Turkey’s leading aerospace firm and drone maker, Baykar, has revealed plans for a satellite constellation that will be launched by 2025; ‘space tugs’ that can move around other satellites and has hinted at an advanced version of the Kizilelma unmanned combat aerial vehicle (UCAV).
A space program accords the last attribute Turkey needs to be recognized as a significant aerospace and defense power that has launched a variety of indigenously developed land, air, and naval platforms.
The latest revelations were made by Baykar Technologies’ Chief Technology Officer (CTO) Selçuk Bayraktar at the Take Off Entrepreneurship Summit in Istanbul, held under the aegis of the Turkish Ministry of Industry and Technology.
The world-famous drone engineer, also a household name in Turkey, laid out the company’s vision amid a new defense technological landscape thrown up by current wars.
The country has launched a series of UAVs like the TB-2 Bayraktar used in the Ukraine war; its subsequent TB-3 version; the Akinci UCAV; the Kizilelma UCAV that is envisaged as a loyal wingman; the Turkish Aerospace Industries (TAI) Anka-3 UAV; the TAI-FX fifth-generation fighter; the single-engine, tandem-seat supersonic TAI Hürjet advanced jet trainer; and the TGC Anadolu amphibious assault ship intended to be used as a UCAV carrier.
This includes other tactical land platforms, anti-air, land, and sea missile systems, and smaller defense electronics and accessories from other defense majors like Aselsan, Roketsan, TUBITAK-Sage, and Otokar.

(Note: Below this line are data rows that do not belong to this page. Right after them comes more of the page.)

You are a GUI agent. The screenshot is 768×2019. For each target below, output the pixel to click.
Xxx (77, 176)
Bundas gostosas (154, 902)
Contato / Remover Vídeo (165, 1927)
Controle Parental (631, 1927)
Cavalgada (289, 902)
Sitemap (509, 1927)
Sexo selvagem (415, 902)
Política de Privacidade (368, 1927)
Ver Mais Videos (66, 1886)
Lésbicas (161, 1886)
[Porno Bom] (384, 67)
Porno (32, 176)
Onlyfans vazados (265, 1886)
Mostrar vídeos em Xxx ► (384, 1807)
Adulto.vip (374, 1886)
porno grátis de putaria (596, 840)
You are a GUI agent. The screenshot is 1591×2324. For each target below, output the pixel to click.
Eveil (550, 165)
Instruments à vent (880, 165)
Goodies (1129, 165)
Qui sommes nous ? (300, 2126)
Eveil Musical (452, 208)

Turkey’s Maiden Space Program
“We are foreseeing the future and preparing for the race of that future from today,” Bayraktar said. He also pointed to the country reducing its defense import dependency by “85 percent” from 18 years ago, owing to a decades-long effort by its government and private industry.
Bayraktar then touched upon Low Earth Orbit (LEO) satellites and, without directly mentioning their military use, said they are “not going where the world is going.” “The world is deploying Starlink at 500-600 kilometers. They are launching thousands of satellites. We’re going a bit further. Our principle is not to go where everyone else is going but to be somewhat different. You can see this in the designs of our UAVs,” Bayraktar said.
He revealed Ankara’s interest in ‘space tugs’ (or Orbit Transfer Vehicles), which can relocate and shift satellites from various orbits and distances as needed. Whether Turkey wants to develop this capability for its future satellites or offer it commercially to other countries’ spacecraft is unknown. However, given the high participation of the Turkish defense sector in the international arms market, the possibility of Baykar desiring to carve a niche for itself in orbital logistics cannot be denied.
“Hopefully, by 2025, we will have sent our first satellite into space. As a private company, we will have designed this satellite and worked on global navigation systems and specialized communication applications. Again, we are working on orbit transfer vehicles in space technologies in this field,” Bayraktar said.
Drone Power Plus Space Capabilities
Much information about the Turkish satellites is still unknown – whether they would avail commercial launch services from other countries’ private companies or develop their launch vehicles. But it is the overlap between the future satellite program and Turkish UAVs that Bayraktar does not suggest but would undoubtedly benefit its drones that are fascinating.
Bayraktar said that regarding satellites, the Turkish “principle is not to go where everyone else is going (which) can be seen in the designs of our UAVs.” Having satellites is generally a highly beneficial capability for military purposes. But for an emerging drone power, all the more, since it accords the unmanned systems more excellent range and control options.
This will not be lost on Turkish planners. They will have envisioned integrating their drone fleet with space cover. These were once some of the early spacecraft that demonstrated reliable capability in imaging, reconnaissance, tracking, communications, and positioning-navigation/satellite navigation (PNT/SATNAV).
He did say the first satellite’s purpose is for “global navigation systems and specialized communication applications.” This statement implies the “specialized” nature of the first satellites’ navigation and communication services must have a significant military orientation.
The operationalization of the Kizilelma UCAV and its subsequent serial production variants may align with the larger satellite constellation coming online. These can provide the drones with more accurate targeting information and redundancy in remote control while also providing targeting data to its beyond visual range (BVR) Gokdogan missile or its short-range Tayfun ballistic missile.